-- begin Supplied data --
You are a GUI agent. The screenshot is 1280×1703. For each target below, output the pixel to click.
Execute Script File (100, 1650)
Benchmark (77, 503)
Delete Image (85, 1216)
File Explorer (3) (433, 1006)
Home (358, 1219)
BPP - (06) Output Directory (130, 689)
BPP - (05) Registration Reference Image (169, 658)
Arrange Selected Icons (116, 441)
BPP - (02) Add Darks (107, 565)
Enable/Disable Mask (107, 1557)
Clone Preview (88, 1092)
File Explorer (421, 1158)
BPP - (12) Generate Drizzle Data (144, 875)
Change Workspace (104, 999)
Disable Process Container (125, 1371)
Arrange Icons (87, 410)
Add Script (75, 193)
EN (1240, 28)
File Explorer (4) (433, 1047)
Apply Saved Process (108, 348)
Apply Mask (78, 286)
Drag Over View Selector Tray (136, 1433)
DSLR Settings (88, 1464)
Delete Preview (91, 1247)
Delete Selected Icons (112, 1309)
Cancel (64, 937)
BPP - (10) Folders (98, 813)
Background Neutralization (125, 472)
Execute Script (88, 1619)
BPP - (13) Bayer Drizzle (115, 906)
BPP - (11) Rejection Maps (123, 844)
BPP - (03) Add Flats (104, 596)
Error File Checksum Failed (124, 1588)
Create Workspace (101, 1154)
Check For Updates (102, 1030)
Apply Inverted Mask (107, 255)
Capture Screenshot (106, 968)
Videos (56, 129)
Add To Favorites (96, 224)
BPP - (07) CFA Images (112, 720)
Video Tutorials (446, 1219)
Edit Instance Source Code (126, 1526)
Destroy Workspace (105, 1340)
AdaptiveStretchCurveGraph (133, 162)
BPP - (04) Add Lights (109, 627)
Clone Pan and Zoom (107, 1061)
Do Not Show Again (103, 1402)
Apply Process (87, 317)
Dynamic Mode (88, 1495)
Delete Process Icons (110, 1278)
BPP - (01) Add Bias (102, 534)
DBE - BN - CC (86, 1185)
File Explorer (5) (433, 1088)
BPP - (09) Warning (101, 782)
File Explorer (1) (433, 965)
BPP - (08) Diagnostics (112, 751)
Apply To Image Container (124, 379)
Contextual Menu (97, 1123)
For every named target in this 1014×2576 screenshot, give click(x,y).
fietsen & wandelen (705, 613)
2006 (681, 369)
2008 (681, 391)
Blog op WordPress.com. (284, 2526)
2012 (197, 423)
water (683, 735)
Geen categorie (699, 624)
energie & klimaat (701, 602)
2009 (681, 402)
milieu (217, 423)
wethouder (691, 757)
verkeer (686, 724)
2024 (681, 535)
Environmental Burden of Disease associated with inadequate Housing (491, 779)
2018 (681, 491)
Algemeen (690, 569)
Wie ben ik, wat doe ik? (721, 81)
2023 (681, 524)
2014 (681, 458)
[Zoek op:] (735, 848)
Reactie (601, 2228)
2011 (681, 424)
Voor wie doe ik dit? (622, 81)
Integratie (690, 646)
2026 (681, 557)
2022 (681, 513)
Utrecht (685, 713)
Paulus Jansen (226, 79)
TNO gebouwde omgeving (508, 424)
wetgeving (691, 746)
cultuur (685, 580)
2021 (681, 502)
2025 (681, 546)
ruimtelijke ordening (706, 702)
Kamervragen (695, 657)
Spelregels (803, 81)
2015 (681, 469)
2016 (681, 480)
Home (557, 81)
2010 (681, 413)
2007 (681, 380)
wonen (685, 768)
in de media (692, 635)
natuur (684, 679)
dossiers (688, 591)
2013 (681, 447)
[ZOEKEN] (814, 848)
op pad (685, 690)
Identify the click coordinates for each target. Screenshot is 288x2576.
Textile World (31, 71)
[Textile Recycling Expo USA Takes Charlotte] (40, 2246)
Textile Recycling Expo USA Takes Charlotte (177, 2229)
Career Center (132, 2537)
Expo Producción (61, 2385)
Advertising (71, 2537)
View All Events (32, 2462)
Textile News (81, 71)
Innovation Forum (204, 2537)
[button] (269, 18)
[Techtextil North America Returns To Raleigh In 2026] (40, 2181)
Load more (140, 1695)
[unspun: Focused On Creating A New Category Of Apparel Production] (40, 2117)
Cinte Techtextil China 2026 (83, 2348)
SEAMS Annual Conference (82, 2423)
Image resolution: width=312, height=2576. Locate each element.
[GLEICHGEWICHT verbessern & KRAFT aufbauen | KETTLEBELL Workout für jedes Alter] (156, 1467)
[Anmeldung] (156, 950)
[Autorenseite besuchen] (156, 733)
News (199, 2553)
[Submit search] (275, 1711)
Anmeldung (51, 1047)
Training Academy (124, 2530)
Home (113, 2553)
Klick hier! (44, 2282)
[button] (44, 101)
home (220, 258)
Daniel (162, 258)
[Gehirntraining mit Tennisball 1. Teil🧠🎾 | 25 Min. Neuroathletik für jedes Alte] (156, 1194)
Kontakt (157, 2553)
-- end Supplied data --
■ **What this task involves**
Reproduce the entire material above word for word, from its first line to its last.

■ **Output below**
You are a GUI agent. The screenshot is 1280×1703. For each target below, output the pixel to click.
Execute Script File (100, 1650)
Benchmark (77, 503)
Delete Image (85, 1216)
File Explorer (3) (433, 1006)
Home (358, 1219)
BPP - (06) Output Directory (130, 689)
BPP - (05) Registration Reference Image (169, 658)
Arrange Selected Icons (116, 441)
BPP - (02) Add Darks (107, 565)
Enable/Disable Mask (107, 1557)
Clone Preview (88, 1092)
File Explorer (421, 1158)
BPP - (12) Generate Drizzle Data (144, 875)
Change Workspace (104, 999)
Disable Process Container (125, 1371)
Arrange Icons (87, 410)
Add Script (75, 193)
EN (1240, 28)
File Explorer (4) (433, 1047)
Apply Saved Process (108, 348)
Apply Mask (78, 286)
Drag Over View Selector Tray (136, 1433)
DSLR Settings (88, 1464)
Delete Preview (91, 1247)
Delete Selected Icons (112, 1309)
Cancel (64, 937)
BPP - (10) Folders (98, 813)
Background Neutralization (125, 472)
Execute Script (88, 1619)
BPP - (13) Bayer Drizzle (115, 906)
BPP - (11) Rejection Maps (123, 844)
BPP - (03) Add Flats (104, 596)
Error File Checksum Failed (124, 1588)
Create Workspace (101, 1154)
Check For Updates (102, 1030)
Apply Inverted Mask (107, 255)
Capture Screenshot (106, 968)
Videos (56, 129)
Add To Favorites (96, 224)
BPP - (07) CFA Images (112, 720)
Video Tutorials (446, 1219)
Edit Instance Source Code (126, 1526)
Destroy Workspace (105, 1340)
AdaptiveStretchCurveGraph (133, 162)
BPP - (04) Add Lights (109, 627)
Clone Pan and Zoom (107, 1061)
Do Not Show Again (103, 1402)
Apply Process (87, 317)
Dynamic Mode (88, 1495)
Delete Process Icons (110, 1278)
BPP - (01) Add Bias (102, 534)
DBE - BN - CC (86, 1185)
File Explorer (5) (433, 1088)
BPP - (09) Warning (101, 782)
File Explorer (1) (433, 965)
BPP - (08) Diagnostics (112, 751)
Apply To Image Container (124, 379)
Contextual Menu (97, 1123)
For every named target in this 1014×2576 screenshot, give click(x,y).
fietsen & wandelen (705, 613)
2006 (681, 369)
2008 (681, 391)
Blog op WordPress.com. (284, 2526)
2012 (197, 423)
water (683, 735)
Geen categorie (699, 624)
energie & klimaat (701, 602)
2009 (681, 402)
milieu (217, 423)
wethouder (691, 757)
verkeer (686, 724)
2024 (681, 535)
Environmental Burden of Disease associated with inadequate Housing (491, 779)
2018 (681, 491)
Algemeen (690, 569)
Wie ben ik, wat doe ik? (721, 81)
2023 (681, 524)
2014 (681, 458)
[Zoek op:] (735, 848)
Reactie (601, 2228)
2011 (681, 424)
Voor wie doe ik dit? (622, 81)
Integratie (690, 646)
2026 (681, 557)
2022 (681, 513)
Utrecht (685, 713)
Paulus Jansen (226, 79)
TNO gebouwde omgeving (508, 424)
wetgeving (691, 746)
cultuur (685, 580)
2021 (681, 502)
2025 (681, 546)
ruimtelijke ordening (706, 702)
Kamervragen (695, 657)
Spelregels (803, 81)
2015 (681, 469)
2016 (681, 480)
Home (557, 81)
2010 (681, 413)
2007 (681, 380)
wonen (685, 768)
in de media (692, 635)
natuur (684, 679)
dossiers (688, 591)
2013 (681, 447)
[ZOEKEN] (814, 848)
op pad (685, 690)
Identify the click coordinates for each target. Screenshot is 288x2576.
Textile World (31, 71)
[Textile Recycling Expo USA Takes Charlotte] (40, 2246)
Textile Recycling Expo USA Takes Charlotte (177, 2229)
Career Center (132, 2537)
Expo Producción (61, 2385)
Advertising (71, 2537)
View All Events (32, 2462)
Textile News (81, 71)
Innovation Forum (204, 2537)
[button] (269, 18)
[Techtextil North America Returns To Raleigh In 2026] (40, 2181)
Load more (140, 1695)
[unspun: Focused On Creating A New Category Of Apparel Production] (40, 2117)
Cinte Techtextil China 2026 (83, 2348)
SEAMS Annual Conference (82, 2423)
Image resolution: width=312, height=2576. Locate each element.
[GLEICHGEWICHT verbessern & KRAFT aufbauen | KETTLEBELL Workout für jedes Alter] (156, 1467)
[Anmeldung] (156, 950)
[Autorenseite besuchen] (156, 733)
News (199, 2553)
[Submit search] (275, 1711)
Anmeldung (51, 1047)
Training Academy (124, 2530)
Home (113, 2553)
Klick hier! (44, 2282)
[button] (44, 101)
home (220, 258)
Daniel (162, 258)
[Gehirntraining mit Tennisball 1. Teil🧠🎾 | 25 Min. Neuroathletik für jedes Alte] (156, 1194)
Kontakt (157, 2553)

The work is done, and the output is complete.